Retirement planning refers to a life-long process of setting aside assets so that at an age you choose, you can live off of the assets rather than continue to work full-time. The actual age, assets and whether or not you choose to retire fully, step-back to a less active role, or work part-time is a personal choice but from an estate planning perspective, these are all viable and common options.
The notable events which factor into retirement planning are separated into those you can control:
- The age you want to retire
- The amount you put into retirement each year to reach your goals
- What style of living you want to have
- Whether you want to vacation or not
And the things you cannot control:
- What the market is doing up to and including the age when you want to retire
- Applicable laws concerning when you can take certain assets
- What those assets are taxed at and in what tax brackets
- Whether your health is in the condition you expected it to be at that time
Your estate plan should recognize and plan for the controllable events and the uncontrolled events equally with emphasis on the parts you can predict and control. Importantly, the estate plan should project that you will live long enough to enjoy retirement and that any estate plan has enough assets available to meet your retirement goals. An example of an estate plan which does not meet these criteria is one that is overly risk-averse, placing all emphasis on avoiding the nursing home without placing an emphasis on what might occur if you never go into the nursing home. Commonly, these estate plans place all of the assets into an irrevocable trust with little or no regard for whether that plan actually 'works'.
A healthy estate plan is one that allows for flexibility to market conditions, contemplation of changing family and life circumstances and the ability to change things if necessary to meet the goals. A common issue with retirement planning is getting 'tunnel vision' from current market conditions. During the 2007-2012 financial crisis, many attorneys had a first-hand look at what happens when there are inadequate investment resources to properly fund retirements. In the year 2020, few estate planners are taking into account that their clients may be in a similar situation and advise the use of irrevocable asset planning to the detriment of the possibility of their client needing that money not protected from their creditors but for themselves.

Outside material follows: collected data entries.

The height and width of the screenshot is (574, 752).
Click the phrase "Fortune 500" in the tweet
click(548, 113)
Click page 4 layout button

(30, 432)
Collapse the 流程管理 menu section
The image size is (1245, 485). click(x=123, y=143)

It is possible to both protect against creditors like the nursing home and leave enough 'outside' of the irrevocable trust to balance these needs. A key part of finding what is the correct balance is ensuring that healthcare providers, financial advisors and planners and beneficiary interests are all taken into account to develop a full picture of the needs and desires for your retirement planning.
Additionally, if you already have estate planning which was done prior to January 1, 2020 and you set up a retirement trust or a trust which may contain retirement assets after your passing, the trust language should be updated to reflect the changes made in the SECURE Act which went into effect January 1, 2020. One of the major changes in the SECURE Act was the elimination of the 'lifetime stretch'. Prior to January 1, 2020 a retirement account which was inherited to a non-spouse beneficiary could be held in an inherited IRA account, with the only requirement that each year the beneficiary take a required minimum distribution (RMD) until their actuarial assumed date of death. This allowed for the account to continue to accumulate in value, tax-deferred, for beneficiaries. It also provided an opportunity for estate planners to protect those assets long-term in trust from creditors, former spouses and others.

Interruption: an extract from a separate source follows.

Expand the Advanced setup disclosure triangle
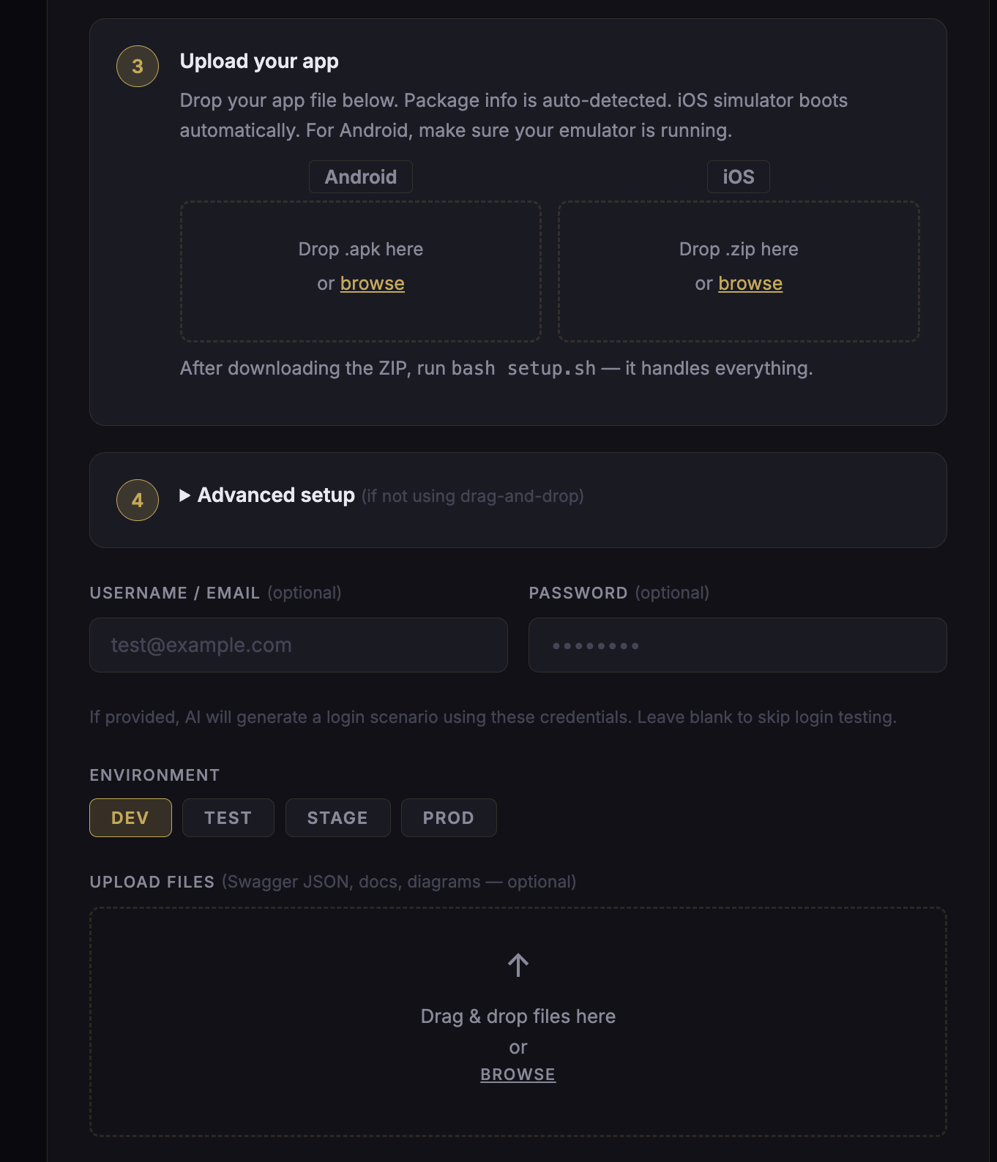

One of the issues with these pre-SECURE Act trusts is that some require that RMDs be paid out yearly, as they contemplated that RMDs were required for the lifetime stretch. With there no longer being a lifetime stretch, the most amount of time that an Inherited IRA can remain in trust is ten years. Language in pre-SECURE Act trusts may lead a trustee to believe that the entire asset must be held in trust for the full ten years and in year ten all assets get distributed at once. This not only may run contrary to the intent of the trustor who set up the trust but might also mean that the distribution is taxed at the highest tax bracket. This is a total failure of the document and one that could have been avoided if the document was re-written.
With the passage of the SECURE Act, it is now necessary to re-visit and re-write existing estate planning documents and a reminder that estate planning is an ongoing process so long as you are living, just like your retirement planning. With changes in the law of how assets can be transferred, what they will be taxed at, and what and who can get access to those assets, be it your beneficiaries or your creditors, there has never been a better time to update, create or re-visit your estate plan with our team.